Depois desta fase (perder a forma) entraríamos na fase de transição, que incluiría o descanso total, se fosse necessário, junto com atividades desportivas diferentes, mas que nos ajudem a travar a perda de adaptação cardiovascular. Obviamente podemos pedalar um dia ou outro, mas de forma lúdica, com a BTT ou bicicleta de gravel, para mudar um pouco o chip.
NIVEL MÁXIMO DE ADAPTAÇÃO
Para planificar esta fase devemos ter em conta os ciclistas mais idosos e aqueles que têm um nível de forma mais reduzido, pois tendem a perder a forma mais rápido. Por isso, nestes casos desaconselhamos um período de repouso total muito amplo. Aliás, se durante o ano não treinaste muito (menos de 10.000 km) o melhor é evitar períodos de repouso.
Se durante o ano organizaste bem os treinos e respeitaste o período de descanso e as semanas de recuperação, o corpo não precisa de períodos extra de recuperação. Pelo contrário, esses períodos podem prejudicar o progresso na temporada seguinte, dado não haver estímulos máximos, portanto não terá alcançado o seu nível máximo de adaptação.

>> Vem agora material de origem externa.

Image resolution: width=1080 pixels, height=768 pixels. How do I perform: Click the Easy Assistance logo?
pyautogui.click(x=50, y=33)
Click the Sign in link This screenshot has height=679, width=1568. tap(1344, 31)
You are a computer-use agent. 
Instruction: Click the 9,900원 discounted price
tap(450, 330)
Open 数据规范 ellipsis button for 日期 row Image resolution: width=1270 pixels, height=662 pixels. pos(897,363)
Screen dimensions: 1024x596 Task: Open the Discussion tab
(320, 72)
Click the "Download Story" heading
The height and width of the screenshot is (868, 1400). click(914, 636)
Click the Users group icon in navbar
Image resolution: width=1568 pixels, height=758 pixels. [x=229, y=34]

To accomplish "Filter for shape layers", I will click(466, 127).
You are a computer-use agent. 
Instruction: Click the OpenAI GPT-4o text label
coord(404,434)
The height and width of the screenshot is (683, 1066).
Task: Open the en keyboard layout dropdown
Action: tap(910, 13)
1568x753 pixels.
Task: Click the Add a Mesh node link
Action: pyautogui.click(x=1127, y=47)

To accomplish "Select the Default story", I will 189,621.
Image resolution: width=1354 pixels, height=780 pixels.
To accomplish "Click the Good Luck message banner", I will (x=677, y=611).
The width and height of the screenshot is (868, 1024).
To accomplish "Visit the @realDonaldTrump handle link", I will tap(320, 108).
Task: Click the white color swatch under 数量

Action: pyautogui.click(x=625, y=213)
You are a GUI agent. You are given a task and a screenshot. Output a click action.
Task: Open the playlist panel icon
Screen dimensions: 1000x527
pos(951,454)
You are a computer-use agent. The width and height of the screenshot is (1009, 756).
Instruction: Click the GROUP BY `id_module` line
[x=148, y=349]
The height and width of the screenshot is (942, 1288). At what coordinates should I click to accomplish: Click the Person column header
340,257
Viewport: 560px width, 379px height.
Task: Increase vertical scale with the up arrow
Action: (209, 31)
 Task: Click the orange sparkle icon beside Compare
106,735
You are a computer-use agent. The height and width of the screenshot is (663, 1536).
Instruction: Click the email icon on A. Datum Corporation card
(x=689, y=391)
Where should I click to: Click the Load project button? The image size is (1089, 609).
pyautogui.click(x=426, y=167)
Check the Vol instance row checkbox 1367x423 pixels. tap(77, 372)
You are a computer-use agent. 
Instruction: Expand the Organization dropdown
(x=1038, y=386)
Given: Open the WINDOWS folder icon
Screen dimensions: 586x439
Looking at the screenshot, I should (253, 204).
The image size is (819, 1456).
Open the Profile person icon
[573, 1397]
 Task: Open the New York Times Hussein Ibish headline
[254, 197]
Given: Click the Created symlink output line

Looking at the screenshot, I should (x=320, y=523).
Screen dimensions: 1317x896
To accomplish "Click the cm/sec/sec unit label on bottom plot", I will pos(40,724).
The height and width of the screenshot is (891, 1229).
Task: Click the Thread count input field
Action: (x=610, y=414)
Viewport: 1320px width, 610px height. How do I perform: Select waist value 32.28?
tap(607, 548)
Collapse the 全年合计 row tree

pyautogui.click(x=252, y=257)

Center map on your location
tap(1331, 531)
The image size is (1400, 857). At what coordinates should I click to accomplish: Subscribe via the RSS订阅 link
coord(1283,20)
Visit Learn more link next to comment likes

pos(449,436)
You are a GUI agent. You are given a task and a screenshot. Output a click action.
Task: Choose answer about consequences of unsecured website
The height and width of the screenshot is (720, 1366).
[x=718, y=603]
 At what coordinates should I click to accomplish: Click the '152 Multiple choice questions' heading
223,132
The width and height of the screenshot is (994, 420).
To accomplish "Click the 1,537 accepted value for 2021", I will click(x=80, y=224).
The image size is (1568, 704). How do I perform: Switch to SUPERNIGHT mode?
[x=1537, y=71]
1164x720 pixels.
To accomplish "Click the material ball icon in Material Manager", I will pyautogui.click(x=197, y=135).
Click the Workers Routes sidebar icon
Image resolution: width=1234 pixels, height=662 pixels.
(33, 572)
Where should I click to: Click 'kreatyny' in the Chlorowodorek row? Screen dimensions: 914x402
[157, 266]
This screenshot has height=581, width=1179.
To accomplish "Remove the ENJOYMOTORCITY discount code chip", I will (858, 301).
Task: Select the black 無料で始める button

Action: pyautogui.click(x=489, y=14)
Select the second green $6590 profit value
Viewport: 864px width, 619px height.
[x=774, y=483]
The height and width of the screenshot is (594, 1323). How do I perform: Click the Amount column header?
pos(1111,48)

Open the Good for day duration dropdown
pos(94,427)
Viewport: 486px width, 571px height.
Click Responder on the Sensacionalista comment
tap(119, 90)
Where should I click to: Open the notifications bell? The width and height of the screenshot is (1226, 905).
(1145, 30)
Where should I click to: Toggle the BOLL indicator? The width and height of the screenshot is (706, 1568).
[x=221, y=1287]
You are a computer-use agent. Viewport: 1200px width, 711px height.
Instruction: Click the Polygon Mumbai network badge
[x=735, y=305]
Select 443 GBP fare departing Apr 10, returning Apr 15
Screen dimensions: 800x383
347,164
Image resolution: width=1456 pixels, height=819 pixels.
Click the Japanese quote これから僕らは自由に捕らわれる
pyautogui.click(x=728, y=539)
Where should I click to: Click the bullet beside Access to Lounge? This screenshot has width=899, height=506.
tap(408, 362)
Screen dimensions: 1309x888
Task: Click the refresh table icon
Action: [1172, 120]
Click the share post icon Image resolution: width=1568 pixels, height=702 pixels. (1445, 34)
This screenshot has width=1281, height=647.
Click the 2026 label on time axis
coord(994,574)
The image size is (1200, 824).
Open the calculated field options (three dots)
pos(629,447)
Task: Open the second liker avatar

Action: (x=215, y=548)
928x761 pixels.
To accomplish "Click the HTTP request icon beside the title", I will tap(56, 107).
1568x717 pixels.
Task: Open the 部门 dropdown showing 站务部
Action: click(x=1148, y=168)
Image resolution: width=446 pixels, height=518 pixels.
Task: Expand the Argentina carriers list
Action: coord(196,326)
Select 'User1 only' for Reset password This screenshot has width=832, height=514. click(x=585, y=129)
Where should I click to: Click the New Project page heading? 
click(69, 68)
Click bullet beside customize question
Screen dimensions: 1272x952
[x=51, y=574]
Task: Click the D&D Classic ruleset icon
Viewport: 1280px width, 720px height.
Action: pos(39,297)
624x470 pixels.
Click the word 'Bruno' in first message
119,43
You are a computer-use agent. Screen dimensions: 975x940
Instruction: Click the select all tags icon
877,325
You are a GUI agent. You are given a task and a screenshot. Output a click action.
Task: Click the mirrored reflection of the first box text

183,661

Para alcançar o objetivo na temporada seguinte, devemos aproveitar tudo aquilo que conseguimos na presente época. Se tivermos de começar do zero iremos demorar a recuperar esse nível e se não treinarmos substancialmente mais, será muito complicado melhorar esse nível. Isto não acontece em ciclistas com um nível mais elevado e que treinam mais. Com volumes que excedem as 600 horas ou os 15.000 km por ano, é mais provável que já tenham chegado a um nível máximo de adaptação para esta temporada, e seja necessário recuperar esse potencial para a temporada seguinte.
É neste perfil de ciclistas (ou seja, os de nível elevado que treinam muito) que em regra poderá ser necessário fazer uma pausa total de uma ou duas semanas. E inclusive nestes casos até recomendamos mais tempo. Quando for possível reiniciar a atividade física, deve ser feita a um nível mínimo. Isto pode feito com atividades complementares ou diferentes, embora não recomendemos ficar muito tempo sem pedalar. Quanto aos que estão no meio, ou seja, aqueles que estão entre estes dois extremos, sugerimos escutar o corpo e aquilo que ele nos diz.
Como resumo, devemos ficar com a ideia de que quanto menos forma e quanto menos treino, menos tempo deveremos ficar sem treinar. Todos aqueles que não treinem mais de 4 dias por semana não precisam de grandes períodos de transição. A cabeça e a vontade devem decidir o que fazer nesta fase e qual a duração. Quanto aos ciclistas que treinam regularmente e durante muitas horas, com um calendário de provas extenso, é necessário um pequeno descanso total e uma fase de transição um pouco mais extensa. Mas quando for possível, devem voltar a praticar alguma atividade física, mesmo que não seja ciclismo.